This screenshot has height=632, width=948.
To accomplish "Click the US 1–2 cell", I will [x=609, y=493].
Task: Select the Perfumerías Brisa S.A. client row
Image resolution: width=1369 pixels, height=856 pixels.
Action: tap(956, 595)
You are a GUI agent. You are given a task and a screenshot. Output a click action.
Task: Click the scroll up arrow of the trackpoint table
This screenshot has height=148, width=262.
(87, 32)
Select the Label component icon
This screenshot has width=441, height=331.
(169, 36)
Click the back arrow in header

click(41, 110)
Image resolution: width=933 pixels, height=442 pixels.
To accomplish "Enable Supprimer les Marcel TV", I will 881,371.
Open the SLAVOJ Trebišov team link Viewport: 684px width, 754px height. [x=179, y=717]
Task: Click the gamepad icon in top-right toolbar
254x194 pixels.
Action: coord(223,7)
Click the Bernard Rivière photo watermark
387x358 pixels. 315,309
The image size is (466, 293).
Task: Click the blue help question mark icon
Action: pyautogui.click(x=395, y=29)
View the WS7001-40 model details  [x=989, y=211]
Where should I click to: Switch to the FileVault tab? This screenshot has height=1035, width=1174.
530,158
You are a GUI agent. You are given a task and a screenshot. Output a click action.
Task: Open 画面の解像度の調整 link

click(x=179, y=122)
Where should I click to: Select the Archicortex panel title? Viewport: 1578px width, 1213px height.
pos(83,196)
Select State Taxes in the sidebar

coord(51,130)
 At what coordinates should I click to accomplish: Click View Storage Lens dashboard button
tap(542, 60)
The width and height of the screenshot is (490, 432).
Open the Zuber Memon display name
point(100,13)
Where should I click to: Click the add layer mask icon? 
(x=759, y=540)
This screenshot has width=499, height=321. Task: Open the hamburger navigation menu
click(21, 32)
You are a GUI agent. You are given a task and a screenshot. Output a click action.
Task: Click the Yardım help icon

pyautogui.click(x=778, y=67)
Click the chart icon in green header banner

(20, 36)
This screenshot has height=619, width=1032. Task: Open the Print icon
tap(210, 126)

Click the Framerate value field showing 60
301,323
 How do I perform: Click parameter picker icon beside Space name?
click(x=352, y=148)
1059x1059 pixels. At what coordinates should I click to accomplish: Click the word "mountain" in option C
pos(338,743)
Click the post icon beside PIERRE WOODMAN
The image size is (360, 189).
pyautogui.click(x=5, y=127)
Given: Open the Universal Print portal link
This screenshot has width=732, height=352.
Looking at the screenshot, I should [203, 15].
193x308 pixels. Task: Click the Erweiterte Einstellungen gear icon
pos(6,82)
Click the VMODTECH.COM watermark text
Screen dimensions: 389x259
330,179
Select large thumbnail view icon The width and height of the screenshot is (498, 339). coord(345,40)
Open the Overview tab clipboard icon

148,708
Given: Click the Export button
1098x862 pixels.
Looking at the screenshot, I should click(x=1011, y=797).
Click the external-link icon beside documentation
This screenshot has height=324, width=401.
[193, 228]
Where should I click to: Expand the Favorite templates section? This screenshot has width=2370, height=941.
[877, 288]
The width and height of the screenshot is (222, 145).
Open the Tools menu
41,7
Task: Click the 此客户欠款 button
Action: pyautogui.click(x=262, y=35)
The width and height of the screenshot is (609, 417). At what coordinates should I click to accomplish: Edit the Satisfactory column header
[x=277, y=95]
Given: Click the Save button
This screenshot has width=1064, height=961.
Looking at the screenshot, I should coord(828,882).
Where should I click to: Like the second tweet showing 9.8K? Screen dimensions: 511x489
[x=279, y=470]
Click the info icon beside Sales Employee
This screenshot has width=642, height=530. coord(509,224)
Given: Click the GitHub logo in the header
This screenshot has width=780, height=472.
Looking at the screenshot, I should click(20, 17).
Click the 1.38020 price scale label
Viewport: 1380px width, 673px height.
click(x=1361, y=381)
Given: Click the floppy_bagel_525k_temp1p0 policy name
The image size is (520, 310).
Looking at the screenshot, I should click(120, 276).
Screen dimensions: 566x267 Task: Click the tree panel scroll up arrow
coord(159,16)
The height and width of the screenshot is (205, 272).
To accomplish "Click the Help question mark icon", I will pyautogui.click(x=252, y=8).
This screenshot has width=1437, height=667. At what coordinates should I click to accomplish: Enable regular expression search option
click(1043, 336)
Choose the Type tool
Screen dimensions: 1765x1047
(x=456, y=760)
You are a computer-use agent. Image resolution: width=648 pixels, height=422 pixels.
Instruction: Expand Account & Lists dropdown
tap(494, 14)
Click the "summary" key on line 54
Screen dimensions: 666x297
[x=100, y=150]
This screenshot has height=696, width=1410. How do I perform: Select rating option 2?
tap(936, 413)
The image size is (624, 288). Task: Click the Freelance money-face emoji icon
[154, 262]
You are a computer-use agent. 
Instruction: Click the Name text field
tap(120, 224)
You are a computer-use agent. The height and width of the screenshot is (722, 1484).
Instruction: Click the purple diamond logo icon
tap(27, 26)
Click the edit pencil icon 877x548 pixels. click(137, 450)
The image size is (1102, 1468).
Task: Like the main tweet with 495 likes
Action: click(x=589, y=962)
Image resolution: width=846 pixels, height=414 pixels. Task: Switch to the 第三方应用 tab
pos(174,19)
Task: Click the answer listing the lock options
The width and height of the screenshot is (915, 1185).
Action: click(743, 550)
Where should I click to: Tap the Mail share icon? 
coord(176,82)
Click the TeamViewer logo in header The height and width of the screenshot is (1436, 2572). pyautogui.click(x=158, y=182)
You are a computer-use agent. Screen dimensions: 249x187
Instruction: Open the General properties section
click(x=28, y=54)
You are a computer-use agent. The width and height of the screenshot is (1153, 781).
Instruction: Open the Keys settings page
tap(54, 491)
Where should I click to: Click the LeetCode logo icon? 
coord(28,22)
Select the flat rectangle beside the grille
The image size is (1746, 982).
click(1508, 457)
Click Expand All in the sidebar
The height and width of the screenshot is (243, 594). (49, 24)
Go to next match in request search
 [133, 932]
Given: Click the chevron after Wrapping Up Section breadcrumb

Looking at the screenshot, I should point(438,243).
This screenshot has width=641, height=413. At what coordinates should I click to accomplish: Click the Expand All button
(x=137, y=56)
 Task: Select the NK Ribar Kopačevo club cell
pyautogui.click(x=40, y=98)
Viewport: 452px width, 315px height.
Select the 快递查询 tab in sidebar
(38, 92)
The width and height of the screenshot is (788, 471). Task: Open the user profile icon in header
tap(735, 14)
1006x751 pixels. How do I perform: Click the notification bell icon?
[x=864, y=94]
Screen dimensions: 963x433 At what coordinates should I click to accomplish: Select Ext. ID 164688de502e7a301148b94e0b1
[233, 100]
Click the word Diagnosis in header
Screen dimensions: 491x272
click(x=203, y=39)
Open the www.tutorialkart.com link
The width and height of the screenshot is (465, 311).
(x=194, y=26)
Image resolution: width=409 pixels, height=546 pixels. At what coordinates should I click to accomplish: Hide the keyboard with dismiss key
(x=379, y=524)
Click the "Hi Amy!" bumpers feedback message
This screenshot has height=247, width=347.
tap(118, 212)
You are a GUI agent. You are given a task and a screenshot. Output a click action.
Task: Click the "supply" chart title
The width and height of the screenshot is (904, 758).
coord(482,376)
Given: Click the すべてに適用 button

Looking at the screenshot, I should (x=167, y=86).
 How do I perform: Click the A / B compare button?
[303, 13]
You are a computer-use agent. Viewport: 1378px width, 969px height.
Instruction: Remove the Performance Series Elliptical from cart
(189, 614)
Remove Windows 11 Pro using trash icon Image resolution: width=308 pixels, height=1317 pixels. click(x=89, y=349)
———
> [What is expected]: Format every line above as a Markdown table with the columns Row and Line, numbering rows in order and omitting blank lines. Include all items.

> [Output]:
| Row | Line |
|---|---|
| 1 | This screenshot has height=632, width=948. |
| 2 | To accomplish "Click the US 1–2 cell", I will [x=609, y=493]. |
| 3 | Task: Select the Perfumerías Brisa S.A. client row |
| 4 | Image resolution: width=1369 pixels, height=856 pixels. |
| 5 | Action: tap(956, 595) |
| 6 | You are a GUI agent. You are given a task and a screenshot. Output a click action. |
| 7 | Task: Click the scroll up arrow of the trackpoint table |
| 8 | This screenshot has height=148, width=262. |
| 9 | (87, 32) |
| 10 | Select the Label component icon |
| 11 | This screenshot has width=441, height=331. |
| 12 | (169, 36) |
| 13 | Click the back arrow in header |
| 14 | click(41, 110) |
| 15 | Image resolution: width=933 pixels, height=442 pixels. |
| 16 | To accomplish "Enable Supprimer les Marcel TV", I will 881,371. |
| 17 | Open the SLAVOJ Trebišov team link Viewport: 684px width, 754px height. [x=179, y=717] |
| 18 | Task: Click the gamepad icon in top-right toolbar |
| 19 | 254x194 pixels. |
| 20 | Action: coord(223,7) |
| 21 | Click the Bernard Rivière photo watermark |
| 22 | 387x358 pixels. 315,309 |
| 23 | The image size is (466, 293). |
| 24 | Task: Click the blue help question mark icon |
| 25 | Action: pyautogui.click(x=395, y=29) |
| 26 | View the WS7001-40 model details  [x=989, y=211] |
| 27 | Where should I click to: Switch to the FileVault tab? This screenshot has height=1035, width=1174. |
| 28 | 530,158 |
| 29 | You are a GUI agent. You are given a task and a screenshot. Output a click action. |
| 30 | Task: Open 画面の解像度の調整 link |
| 31 | click(x=179, y=122) |
| 32 | Where should I click to: Select the Archicortex panel title? Viewport: 1578px width, 1213px height. |
| 33 | pos(83,196) |
| 34 | Select State Taxes in the sidebar |
| 35 | coord(51,130) |
| 36 |  At what coordinates should I click to accomplish: Click View Storage Lens dashboard button |
| 37 | tap(542, 60) |
| 38 | The width and height of the screenshot is (490, 432). |
| 39 | Open the Zuber Memon display name |
| 40 | point(100,13) |
| 41 | Where should I click to: Click the add layer mask icon?  |
| 42 | (x=759, y=540) |
| 43 | This screenshot has width=499, height=321. Task: Open the hamburger navigation menu |
| 44 | click(21, 32) |
| 45 | You are a GUI agent. You are given a task and a screenshot. Output a click action. |
| 46 | Task: Click the Yardım help icon |
| 47 | pyautogui.click(x=778, y=67) |
| 48 | Click the chart icon in green header banner |
| 49 | (20, 36) |
| 50 | This screenshot has height=619, width=1032. Task: Open the Print icon |
| 51 | tap(210, 126) |
| 52 | Click the Framerate value field showing 60 |
| 53 | 301,323 |
| 54 |  How do I perform: Click parameter picker icon beside Space name? |
| 55 | click(x=352, y=148) |
| 56 | 1059x1059 pixels. At what coordinates should I click to accomplish: Click the word "mountain" in option C |
| 57 | pos(338,743) |
| 58 | Click the post icon beside PIERRE WOODMAN |
| 59 | The image size is (360, 189). |
| 60 | pyautogui.click(x=5, y=127) |
| 61 | Given: Open the Universal Print portal link |
| 62 | This screenshot has width=732, height=352. |
| 63 | Looking at the screenshot, I should [203, 15]. |
| 64 | 193x308 pixels. Task: Click the Erweiterte Einstellungen gear icon |
| 65 | pos(6,82) |
| 66 | Click the VMODTECH.COM watermark text |
| 67 | Screen dimensions: 389x259 |
| 68 | 330,179 |
| 69 | Select large thumbnail view icon The width and height of the screenshot is (498, 339). coord(345,40) |
| 70 | Open the Overview tab clipboard icon |
| 71 | 148,708 |
| 72 | Given: Click the Export button |
| 73 | 1098x862 pixels. |
| 74 | Looking at the screenshot, I should click(x=1011, y=797). |
| 75 | Click the external-link icon beside documentation |
| 76 | This screenshot has height=324, width=401. |
| 77 | [193, 228] |
| 78 | Where should I click to: Expand the Favorite templates section? This screenshot has width=2370, height=941. |
| 79 | [877, 288] |
| 80 | The width and height of the screenshot is (222, 145). |
| 81 | Open the Tools menu |
| 82 | 41,7 |
| 83 | Task: Click the 此客户欠款 button |
| 84 | Action: pyautogui.click(x=262, y=35) |
| 85 | The width and height of the screenshot is (609, 417). At what coordinates should I click to accomplish: Edit the Satisfactory column header |
| 86 | [x=277, y=95] |
| 87 | Given: Click the Save button |
| 88 | This screenshot has width=1064, height=961. |
| 89 | Looking at the screenshot, I should coord(828,882). |
| 90 | Where should I click to: Like the second tweet showing 9.8K? Screen dimensions: 511x489 |
| 91 | [x=279, y=470] |
| 92 | Click the info icon beside Sales Employee |
| 93 | This screenshot has width=642, height=530. coord(509,224) |
| 94 | Given: Click the GitHub logo in the header |
| 95 | This screenshot has width=780, height=472. |
| 96 | Looking at the screenshot, I should click(20, 17). |
| 97 | Click the 1.38020 price scale label |
| 98 | Viewport: 1380px width, 673px height. |
| 99 | click(x=1361, y=381) |
| 100 | Given: Click the floppy_bagel_525k_temp1p0 policy name |
| 101 | The image size is (520, 310). |
| 102 | Looking at the screenshot, I should click(120, 276). |
| 103 | Screen dimensions: 566x267 Task: Click the tree panel scroll up arrow |
| 104 | coord(159,16) |
| 105 | The height and width of the screenshot is (205, 272). |
| 106 | To accomplish "Click the Help question mark icon", I will pyautogui.click(x=252, y=8). |
| 107 | This screenshot has width=1437, height=667. At what coordinates should I click to accomplish: Enable regular expression search option |
| 108 | click(1043, 336) |
| 109 | Choose the Type tool |
| 110 | Screen dimensions: 1765x1047 |
| 111 | (x=456, y=760) |
| 112 | You are a computer-use agent. Image resolution: width=648 pixels, height=422 pixels. |
| 113 | Instruction: Expand Account & Lists dropdown |
| 114 | tap(494, 14) |
| 115 | Click the "summary" key on line 54 |
| 116 | Screen dimensions: 666x297 |
| 117 | [x=100, y=150] |
| 118 | This screenshot has height=696, width=1410. How do I perform: Select rating option 2? |
| 119 | tap(936, 413) |
| 120 | The image size is (624, 288). Task: Click the Freelance money-face emoji icon |
| 121 | [154, 262] |
| 122 | You are a computer-use agent.  |
| 123 | Instruction: Click the Name text field |
| 124 | tap(120, 224) |
| 125 | You are a computer-use agent. The height and width of the screenshot is (722, 1484). |
| 126 | Instruction: Click the purple diamond logo icon |
| 127 | tap(27, 26) |
| 128 | Click the edit pencil icon 877x548 pixels. click(137, 450) |
| 129 | The image size is (1102, 1468). |
| 130 | Task: Like the main tweet with 495 likes |
| 131 | Action: click(x=589, y=962) |
| 132 | Image resolution: width=846 pixels, height=414 pixels. Task: Switch to the 第三方应用 tab |
| 133 | pos(174,19) |
| 134 | Task: Click the answer listing the lock options |
| 135 | The width and height of the screenshot is (915, 1185). |
| 136 | Action: click(743, 550) |
| 137 | Where should I click to: Tap the Mail share icon?  |
| 138 | coord(176,82) |
| 139 | Click the TeamViewer logo in header The height and width of the screenshot is (1436, 2572). pyautogui.click(x=158, y=182) |
| 140 | You are a computer-use agent. Screen dimensions: 249x187 |
| 141 | Instruction: Open the General properties section |
| 142 | click(x=28, y=54) |
| 143 | You are a computer-use agent. The width and height of the screenshot is (1153, 781). |
| 144 | Instruction: Open the Keys settings page |
| 145 | tap(54, 491) |
| 146 | Where should I click to: Click the LeetCode logo icon?  |
| 147 | coord(28,22) |
| 148 | Select the flat rectangle beside the grille |
| 149 | The image size is (1746, 982). |
| 150 | click(1508, 457) |
| 151 | Click Expand All in the sidebar |
| 152 | The height and width of the screenshot is (243, 594). (49, 24) |
| 153 | Go to next match in request search |
| 154 |  [133, 932] |
| 155 | Given: Click the chevron after Wrapping Up Section breadcrumb |
| 156 | Looking at the screenshot, I should point(438,243). |
| 157 | This screenshot has width=641, height=413. At what coordinates should I click to accomplish: Click the Expand All button |
| 158 | (x=137, y=56) |
| 159 |  Task: Select the NK Ribar Kopačevo club cell |
| 160 | pyautogui.click(x=40, y=98) |
| 161 | Viewport: 452px width, 315px height. |
| 162 | Select the 快递查询 tab in sidebar |
| 163 | (38, 92) |
| 164 | The width and height of the screenshot is (788, 471). Task: Open the user profile icon in header |
| 165 | tap(735, 14) |
| 166 | 1006x751 pixels. How do I perform: Click the notification bell icon? |
| 167 | [x=864, y=94] |
| 168 | Screen dimensions: 963x433 At what coordinates should I click to accomplish: Select Ext. ID 164688de502e7a301148b94e0b1 |
| 169 | [233, 100] |
| 170 | Click the word Diagnosis in header |
| 171 | Screen dimensions: 491x272 |
| 172 | click(x=203, y=39) |
| 173 | Open the www.tutorialkart.com link |
| 174 | The width and height of the screenshot is (465, 311). |
| 175 | (x=194, y=26) |
| 176 | Image resolution: width=409 pixels, height=546 pixels. At what coordinates should I click to accomplish: Hide the keyboard with dismiss key |
| 177 | (x=379, y=524) |
| 178 | Click the "Hi Amy!" bumpers feedback message |
| 179 | This screenshot has height=247, width=347. |
| 180 | tap(118, 212) |
| 181 | You are a GUI agent. You are given a task and a screenshot. Output a click action. |
| 182 | Task: Click the "supply" chart title |
| 183 | The width and height of the screenshot is (904, 758). |
| 184 | coord(482,376) |
| 185 | Given: Click the すべてに適用 button |
| 186 | Looking at the screenshot, I should (x=167, y=86). |
| 187 |  How do I perform: Click the A / B compare button? |
| 188 | [303, 13] |
| 189 | You are a computer-use agent. Viewport: 1378px width, 969px height. |
| 190 | Instruction: Remove the Performance Series Elliptical from cart |
| 191 | (189, 614) |
| 192 | Remove Windows 11 Pro using trash icon Image resolution: width=308 pixels, height=1317 pixels. click(x=89, y=349) |